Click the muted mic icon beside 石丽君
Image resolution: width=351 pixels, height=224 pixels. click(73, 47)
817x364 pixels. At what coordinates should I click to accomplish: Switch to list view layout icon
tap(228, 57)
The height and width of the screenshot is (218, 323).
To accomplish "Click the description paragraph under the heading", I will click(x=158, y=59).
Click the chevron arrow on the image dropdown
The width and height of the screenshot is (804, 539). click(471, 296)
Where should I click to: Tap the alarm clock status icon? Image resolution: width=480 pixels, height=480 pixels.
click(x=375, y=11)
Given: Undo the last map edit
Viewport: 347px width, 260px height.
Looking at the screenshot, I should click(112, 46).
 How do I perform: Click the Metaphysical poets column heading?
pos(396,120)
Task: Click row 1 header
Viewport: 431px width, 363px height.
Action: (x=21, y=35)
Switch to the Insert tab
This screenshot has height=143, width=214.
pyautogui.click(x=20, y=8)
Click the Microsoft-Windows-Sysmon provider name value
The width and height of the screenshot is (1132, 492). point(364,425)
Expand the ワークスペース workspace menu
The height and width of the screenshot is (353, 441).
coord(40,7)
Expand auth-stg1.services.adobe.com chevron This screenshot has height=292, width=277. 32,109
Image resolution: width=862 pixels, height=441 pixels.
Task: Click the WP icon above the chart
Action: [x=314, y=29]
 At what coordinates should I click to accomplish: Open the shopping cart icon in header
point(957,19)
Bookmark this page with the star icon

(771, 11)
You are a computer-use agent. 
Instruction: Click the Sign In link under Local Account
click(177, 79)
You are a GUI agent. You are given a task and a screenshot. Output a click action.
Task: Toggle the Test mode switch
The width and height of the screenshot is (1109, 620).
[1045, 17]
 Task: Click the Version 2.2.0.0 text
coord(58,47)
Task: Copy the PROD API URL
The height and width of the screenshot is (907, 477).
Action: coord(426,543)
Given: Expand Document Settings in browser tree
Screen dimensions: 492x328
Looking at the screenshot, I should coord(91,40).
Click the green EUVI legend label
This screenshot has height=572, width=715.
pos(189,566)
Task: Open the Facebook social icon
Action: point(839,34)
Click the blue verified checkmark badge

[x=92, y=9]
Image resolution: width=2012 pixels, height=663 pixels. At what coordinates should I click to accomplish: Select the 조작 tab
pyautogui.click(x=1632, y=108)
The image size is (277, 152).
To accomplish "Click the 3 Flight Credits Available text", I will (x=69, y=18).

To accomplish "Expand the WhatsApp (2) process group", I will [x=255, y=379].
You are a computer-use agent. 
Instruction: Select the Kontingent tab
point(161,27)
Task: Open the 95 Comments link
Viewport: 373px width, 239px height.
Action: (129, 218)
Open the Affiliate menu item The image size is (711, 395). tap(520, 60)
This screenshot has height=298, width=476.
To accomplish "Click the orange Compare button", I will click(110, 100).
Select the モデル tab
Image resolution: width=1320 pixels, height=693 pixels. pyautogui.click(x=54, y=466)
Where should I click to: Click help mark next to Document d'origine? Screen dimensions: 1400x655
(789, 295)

-- -- --

■ What you should do ■
Without any alteration, the preceding material should be retyped in full.

■ Response area ■
Click the muted mic icon beside 石丽君
Image resolution: width=351 pixels, height=224 pixels. click(73, 47)
817x364 pixels. At what coordinates should I click to accomplish: Switch to list view layout icon
tap(228, 57)
The height and width of the screenshot is (218, 323).
To accomplish "Click the description paragraph under the heading", I will click(x=158, y=59).
Click the chevron arrow on the image dropdown
The width and height of the screenshot is (804, 539). click(471, 296)
Where should I click to: Tap the alarm clock status icon? Image resolution: width=480 pixels, height=480 pixels.
click(x=375, y=11)
Given: Undo the last map edit
Viewport: 347px width, 260px height.
Looking at the screenshot, I should click(112, 46).
 How do I perform: Click the Metaphysical poets column heading?
pos(396,120)
Task: Click row 1 header
Viewport: 431px width, 363px height.
Action: (x=21, y=35)
Switch to the Insert tab
This screenshot has height=143, width=214.
pyautogui.click(x=20, y=8)
Click the Microsoft-Windows-Sysmon provider name value
The width and height of the screenshot is (1132, 492). point(364,425)
Expand the ワークスペース workspace menu
The height and width of the screenshot is (353, 441).
coord(40,7)
Expand auth-stg1.services.adobe.com chevron This screenshot has height=292, width=277. 32,109
Image resolution: width=862 pixels, height=441 pixels.
Task: Click the WP icon above the chart
Action: [x=314, y=29]
 At what coordinates should I click to accomplish: Open the shopping cart icon in header
point(957,19)
Bookmark this page with the star icon

(771, 11)
You are a computer-use agent. 
Instruction: Click the Sign In link under Local Account
click(177, 79)
You are a GUI agent. You are given a task and a screenshot. Output a click action.
Task: Toggle the Test mode switch
The width and height of the screenshot is (1109, 620).
[1045, 17]
 Task: Click the Version 2.2.0.0 text
coord(58,47)
Task: Copy the PROD API URL
The height and width of the screenshot is (907, 477).
Action: coord(426,543)
Given: Expand Document Settings in browser tree
Screen dimensions: 492x328
Looking at the screenshot, I should coord(91,40).
Click the green EUVI legend label
This screenshot has height=572, width=715.
pos(189,566)
Task: Open the Facebook social icon
Action: point(839,34)
Click the blue verified checkmark badge

[x=92, y=9]
Image resolution: width=2012 pixels, height=663 pixels. At what coordinates should I click to accomplish: Select the 조작 tab
pyautogui.click(x=1632, y=108)
The image size is (277, 152).
To accomplish "Click the 3 Flight Credits Available text", I will (x=69, y=18).

To accomplish "Expand the WhatsApp (2) process group", I will [x=255, y=379].
You are a computer-use agent. 
Instruction: Select the Kontingent tab
point(161,27)
Task: Open the 95 Comments link
Viewport: 373px width, 239px height.
Action: (129, 218)
Open the Affiliate menu item The image size is (711, 395). tap(520, 60)
This screenshot has height=298, width=476.
To accomplish "Click the orange Compare button", I will click(110, 100).
Select the モデル tab
Image resolution: width=1320 pixels, height=693 pixels. pyautogui.click(x=54, y=466)
Where should I click to: Click help mark next to Document d'origine? Screen dimensions: 1400x655
(789, 295)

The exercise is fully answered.